Lack of Lucrative Stock Options Causes Exits at Swedish Startup

  • Company moving U.S. sales operation from Columbus to New York
  • Says staff turnover "normal" as several executives jump ship

A lack of lucrative stock options at Klarna AB, one of Europe’s few technology unicorns, is causing a raft of senior exits, highlighting the tech industry’s growing dismay with Swedish tax rules.

The Stockholm-based payments company has lost at least 15 senior staff in the past year. Most recently Brian Billingsley, Klarna’s head of North America, left the company last month.

Four senior Klarna executives who have left the company in the past year contacted for this story all said that the departures were not indicative of management turmoil or strategic failings at the Swedish firm. Instead, they noted that Swedish tax laws make it difficult for Klarna to dole out the lavish stock options that typically make executives loath to leave fast-growing technology companies before they go public or are acquired.

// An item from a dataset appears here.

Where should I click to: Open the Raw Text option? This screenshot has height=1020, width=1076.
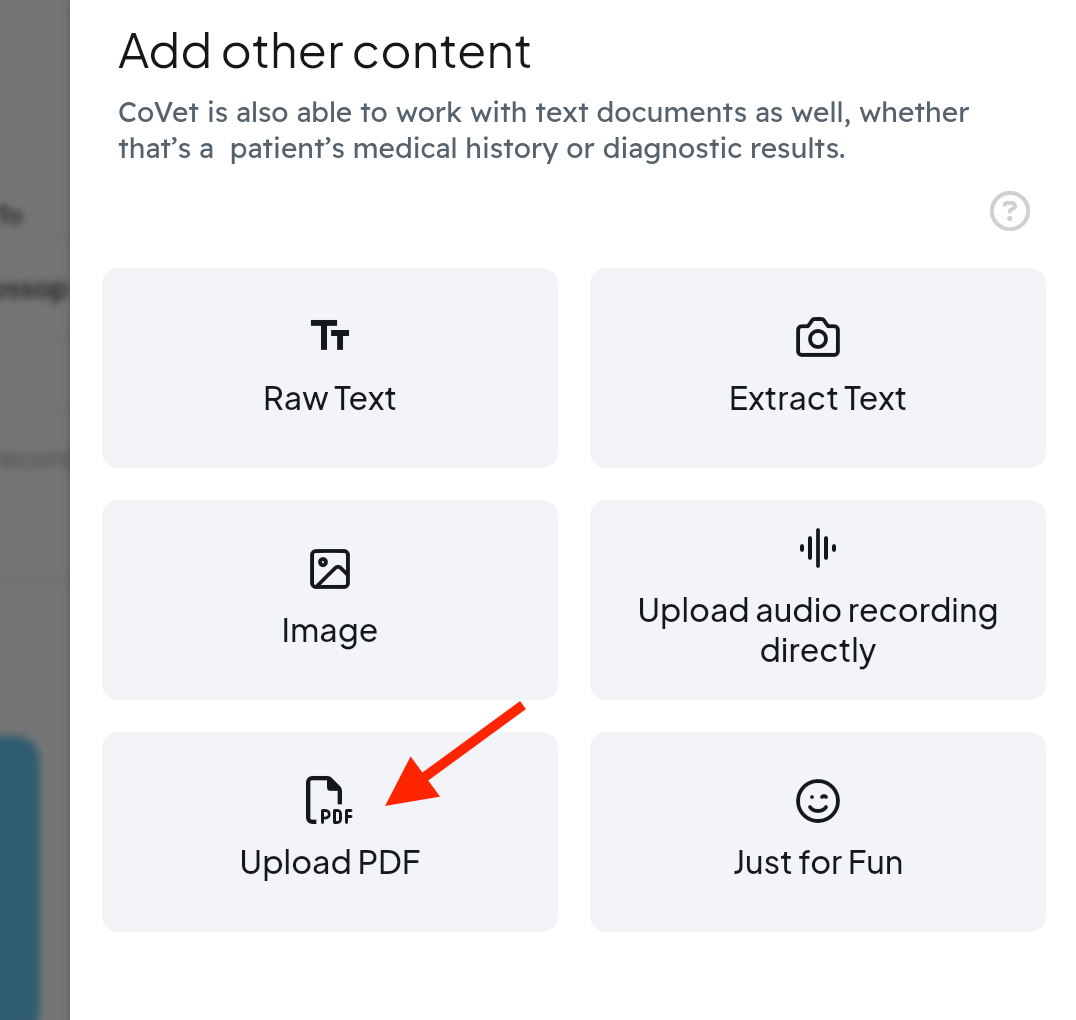[330, 368]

The company was also struggling to hold on to seasoned executives because of limited room for internal promotion, the former executives said.

News of the departures was first reported by the Swedish news site Breakit. Klarna spokeswoman Aoife Houlihan confirmed the departures in an email.

Tax Protests

Tech firms in Sweden are chafing against government rules around taxes. Under current law, stock options are taxed as income from employment, at a rate as high as 67 percent. In the U.K., by contrast, a range of options to decrease capital gains taxes are easily available.

In May last year, staff from a range of Swedish startups firms protested against the rules. In an open letter, Sweden’s flagship tech firm Spotify Ltd. warned that the current tax rules “make it impossible with stock options in Sweden.”

There are ways to avoid these consequences, Oskar Belani, a lawyer at the Swedish law firm Synch said, but they involve the employees purchasing the options at fair market value with their own income. Getting up this kind of options program requires expensive legal and tax advice as well as financial expertise to value the options, he said.

Klarna has raised $332 million in venture capital from investors that include Moscow-based investment firm DST Global and U.S. venture capital firms General Atlantic and Sequoia Capital. It was valued at $2.25 billion in 2015 when a group of insiders sold shares privately. That makes it one of Europe’s tech unicorns, or private companies valued at more than $1 billion.

The company made a profit of 169.9 million Swedish krona ($18 million) on revenue of 2.78 billion krona ($307 million) in 2015, the last year for which the company’s annual results are available.

Senior Exits

Alongside Billingsley’s exit, Klarna’s chief financial officer, its top communications executive and several top European regional executives all left over the past year. 

Houlihan said the departures had included employees of "varying degrees of seniority" and that its "employee turnover is typical" for the industry. She declined to provide a turnover figure. She said Billingsley’s departure came as Klarna restructures its North American operations for "a new phase of expansion," moving its commercial and sales headquarters to New York City from Columbus, Ohio.

Billingsley did not respond to requests for comment.

Klarna said that in the U.S. --flagged as a key growth market for the company-- its administrative offices will remain in Columbus, including its legal and customer service teams, while its sales and marketing operations will shift to New York.

In the U.S., the Swedish company is facing competition from entrenched online checkout and payment providers, as well as a slew of smaller rivals. Its biggest competitors are Stripe Inc., Amazon Payments, Google Checkouts, and PayPal Holdings Inc., which has launched similar one-button checkout and consumer credit options.

Klarna entered the U.S. market in September 2015, quickly signing up Overstock.com Inc., Shoes.com Inc. and Shopify Inc. as anchor customers. The company said 2.5 million Americans had used its checkout service. It is now launching a consumer financing product in the U.S. that will allow customers to pay for items upon delivery, instead of at the time of purchase, or set up a plan to pay for an item in installments.